In June 1982, Israeli ground forces pushed into Lebanon in an effort to put an end to cross-border terror attacks. Operation Peace for Galilee, as Israel dubbed it, led to a prolonged conflict with Lebanon and produced mixed overall results.

However, the initial phase of that operation included a spectacular moment when the Israeli Air Force destroyed 19 surface-to-air missile batteries, with no losses, and downed a huge number of enemy aircraft. With real-time intelligence and careful exploitation of adversary weaknesses, the IAF dealt modern air defenses their first major defeat.

So startling was the IAF success in that Bekaa Valley air war 20 years ago this month that it ever since has stood out as a critical turning point in the deadly duel of fighters and SAMs.

The Bekaa Valley success was long in the making. Israel's small but elite air force dominated the Six Day War of June 1967, pulling off one of the most successful surprise attacks of all time. Flying about 3,300 sorties, the IAF smashed the air forces of Egypt, Jordan, and Syria. The three Arab nations, taken together, lost around 400 aircraft on the ground and in the air. Thereafter, the Egyptian, Syrian, and Jordanian armies were routed in the Sinai, Golan Heights, and West Bank.

However, the IAF's dominance in the air was successfully challenged in the War of Attrition which officially started in March 1969 and ended in mid- 1970. Egypt's campaign to harass Israeli forces in the Sinai was backed by a massive infusion of Soviet weapons, including modern aircraft and missiles. As a result, the IAF was the first air force that had to contend with advanced Soviet-made SAMs.

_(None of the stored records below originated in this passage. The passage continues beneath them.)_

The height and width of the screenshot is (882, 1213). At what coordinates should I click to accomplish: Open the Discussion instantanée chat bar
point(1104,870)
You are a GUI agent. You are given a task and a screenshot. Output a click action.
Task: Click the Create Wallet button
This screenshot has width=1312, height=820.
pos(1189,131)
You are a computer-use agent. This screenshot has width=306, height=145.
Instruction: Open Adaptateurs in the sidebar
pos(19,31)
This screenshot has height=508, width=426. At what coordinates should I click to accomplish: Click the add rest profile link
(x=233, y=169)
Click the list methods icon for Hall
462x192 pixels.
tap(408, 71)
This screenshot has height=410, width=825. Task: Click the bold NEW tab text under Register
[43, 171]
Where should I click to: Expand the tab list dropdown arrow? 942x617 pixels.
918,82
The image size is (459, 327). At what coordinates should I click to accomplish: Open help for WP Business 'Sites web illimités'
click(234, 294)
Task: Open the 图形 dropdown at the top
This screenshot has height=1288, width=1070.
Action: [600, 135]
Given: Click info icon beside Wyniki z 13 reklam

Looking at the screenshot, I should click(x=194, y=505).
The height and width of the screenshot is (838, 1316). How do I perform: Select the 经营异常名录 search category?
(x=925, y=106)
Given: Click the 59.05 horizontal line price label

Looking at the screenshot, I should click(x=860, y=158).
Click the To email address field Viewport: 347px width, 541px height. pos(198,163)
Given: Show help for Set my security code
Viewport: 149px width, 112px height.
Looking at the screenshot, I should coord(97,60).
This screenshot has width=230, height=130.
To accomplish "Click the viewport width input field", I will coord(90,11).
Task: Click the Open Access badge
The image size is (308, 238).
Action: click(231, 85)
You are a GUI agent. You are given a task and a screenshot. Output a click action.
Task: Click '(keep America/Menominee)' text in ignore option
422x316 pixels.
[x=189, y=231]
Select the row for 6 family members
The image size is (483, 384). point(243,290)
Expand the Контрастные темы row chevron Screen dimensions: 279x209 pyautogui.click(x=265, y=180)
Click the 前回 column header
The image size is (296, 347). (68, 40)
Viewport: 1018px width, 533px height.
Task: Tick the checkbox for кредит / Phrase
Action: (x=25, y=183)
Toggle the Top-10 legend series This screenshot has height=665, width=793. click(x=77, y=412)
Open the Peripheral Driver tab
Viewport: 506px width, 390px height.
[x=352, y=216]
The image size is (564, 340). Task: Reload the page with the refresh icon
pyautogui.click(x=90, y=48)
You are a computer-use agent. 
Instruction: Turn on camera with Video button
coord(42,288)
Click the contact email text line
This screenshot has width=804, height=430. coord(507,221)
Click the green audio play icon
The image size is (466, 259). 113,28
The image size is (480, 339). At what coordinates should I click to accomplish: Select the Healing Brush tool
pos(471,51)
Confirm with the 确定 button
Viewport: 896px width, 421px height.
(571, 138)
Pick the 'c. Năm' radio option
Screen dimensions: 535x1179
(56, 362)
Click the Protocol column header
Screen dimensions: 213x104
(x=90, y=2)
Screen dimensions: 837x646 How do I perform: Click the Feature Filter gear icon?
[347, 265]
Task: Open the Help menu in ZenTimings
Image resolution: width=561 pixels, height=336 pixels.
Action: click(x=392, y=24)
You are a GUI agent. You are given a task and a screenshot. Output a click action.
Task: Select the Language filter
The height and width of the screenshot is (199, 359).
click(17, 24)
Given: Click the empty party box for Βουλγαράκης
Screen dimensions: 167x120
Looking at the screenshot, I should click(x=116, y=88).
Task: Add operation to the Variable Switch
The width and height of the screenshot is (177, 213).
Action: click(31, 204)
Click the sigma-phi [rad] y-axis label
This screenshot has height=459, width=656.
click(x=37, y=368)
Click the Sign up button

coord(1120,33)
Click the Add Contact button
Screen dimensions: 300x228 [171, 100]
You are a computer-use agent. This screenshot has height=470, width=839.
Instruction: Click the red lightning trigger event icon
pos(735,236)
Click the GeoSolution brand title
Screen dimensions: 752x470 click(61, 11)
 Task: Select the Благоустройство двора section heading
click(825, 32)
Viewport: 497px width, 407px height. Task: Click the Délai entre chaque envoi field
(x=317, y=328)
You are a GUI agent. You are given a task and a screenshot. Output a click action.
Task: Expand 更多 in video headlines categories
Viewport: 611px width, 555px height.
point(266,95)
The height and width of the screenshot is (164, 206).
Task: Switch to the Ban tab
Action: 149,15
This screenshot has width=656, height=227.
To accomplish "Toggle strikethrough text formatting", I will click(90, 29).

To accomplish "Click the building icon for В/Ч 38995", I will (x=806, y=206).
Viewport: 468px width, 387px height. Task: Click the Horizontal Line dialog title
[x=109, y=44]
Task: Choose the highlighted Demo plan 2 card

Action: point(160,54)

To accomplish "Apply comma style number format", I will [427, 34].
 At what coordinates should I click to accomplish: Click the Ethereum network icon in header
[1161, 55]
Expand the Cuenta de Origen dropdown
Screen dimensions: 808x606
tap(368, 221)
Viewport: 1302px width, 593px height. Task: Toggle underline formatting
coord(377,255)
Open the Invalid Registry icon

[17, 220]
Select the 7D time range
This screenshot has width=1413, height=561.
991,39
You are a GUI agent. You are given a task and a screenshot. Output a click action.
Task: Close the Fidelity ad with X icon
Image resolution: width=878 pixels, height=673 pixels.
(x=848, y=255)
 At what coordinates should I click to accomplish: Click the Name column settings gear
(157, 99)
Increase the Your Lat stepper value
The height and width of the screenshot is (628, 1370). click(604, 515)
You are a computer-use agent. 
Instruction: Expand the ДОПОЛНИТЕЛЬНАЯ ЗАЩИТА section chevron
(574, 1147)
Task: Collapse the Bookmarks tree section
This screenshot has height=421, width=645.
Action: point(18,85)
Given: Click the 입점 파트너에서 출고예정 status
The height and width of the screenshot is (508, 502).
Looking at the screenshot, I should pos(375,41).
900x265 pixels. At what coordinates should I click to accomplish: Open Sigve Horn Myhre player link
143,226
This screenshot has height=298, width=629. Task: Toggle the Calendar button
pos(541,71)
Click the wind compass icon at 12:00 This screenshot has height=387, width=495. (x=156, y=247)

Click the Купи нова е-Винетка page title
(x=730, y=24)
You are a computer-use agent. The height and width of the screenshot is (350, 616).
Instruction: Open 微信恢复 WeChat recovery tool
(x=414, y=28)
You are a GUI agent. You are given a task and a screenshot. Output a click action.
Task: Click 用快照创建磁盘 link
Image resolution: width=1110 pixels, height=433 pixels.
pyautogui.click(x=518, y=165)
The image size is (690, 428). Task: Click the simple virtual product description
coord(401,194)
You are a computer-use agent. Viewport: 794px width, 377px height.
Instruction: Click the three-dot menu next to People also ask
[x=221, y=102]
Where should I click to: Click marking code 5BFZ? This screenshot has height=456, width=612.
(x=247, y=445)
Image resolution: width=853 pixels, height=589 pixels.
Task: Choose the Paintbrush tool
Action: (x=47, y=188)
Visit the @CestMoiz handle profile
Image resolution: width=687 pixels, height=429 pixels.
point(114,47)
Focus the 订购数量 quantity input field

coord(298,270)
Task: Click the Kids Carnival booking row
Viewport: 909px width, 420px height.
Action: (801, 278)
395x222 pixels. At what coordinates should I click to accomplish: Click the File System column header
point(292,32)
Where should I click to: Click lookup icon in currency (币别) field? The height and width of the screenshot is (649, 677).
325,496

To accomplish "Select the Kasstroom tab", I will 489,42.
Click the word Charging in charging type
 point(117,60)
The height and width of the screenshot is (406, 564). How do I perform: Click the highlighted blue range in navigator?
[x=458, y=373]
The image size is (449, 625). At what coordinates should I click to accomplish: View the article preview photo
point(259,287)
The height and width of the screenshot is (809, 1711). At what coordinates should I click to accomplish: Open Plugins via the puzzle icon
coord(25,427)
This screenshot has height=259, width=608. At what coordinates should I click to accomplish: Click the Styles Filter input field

During these years, IAF raids destroyed some Egyptian SAM batteries, but sporadic action was not enough. Worse, the SAMs were taking a toll on the small Israeli Air Force. One historian of these events, retired RAF Air Vice Marshal Tony Mason, observed, "Squadron attrition exchange ratios had changed from 1-to-40 in the air to 2-to-4 against missiles" during the peak of the War of Attrition. It was only too apparent that the Arab states were shifting from fighters to SAMS for air defense.

The October War

Major changes were on display during the October 1973 war. When Egypt and Syria mounted their coordinated surprise attack on Oct. 6, 1973, the IAF faced a formidable air defense environment--"denser than anything in North Vietnam," according to a 1978 Air University report.

Egypt had only 20 mobile SA-6 SAM systems, but these were backed up by 70 SA-2s, 65 SA-3s, and upward of 2,500 anti-aircraft batteries and perhaps as many as 3,000 shoulder-fired SA-7s. Syria deployed another 34 SAM batteries. IAF pilots had to fight for air superiority while making frantic efforts to deliver close support to Israel's embattled ground forces east of the Suez Canal. "Israeli fighters and Arab missile sites engaged in mutual bloodletting," said one official Israeli report.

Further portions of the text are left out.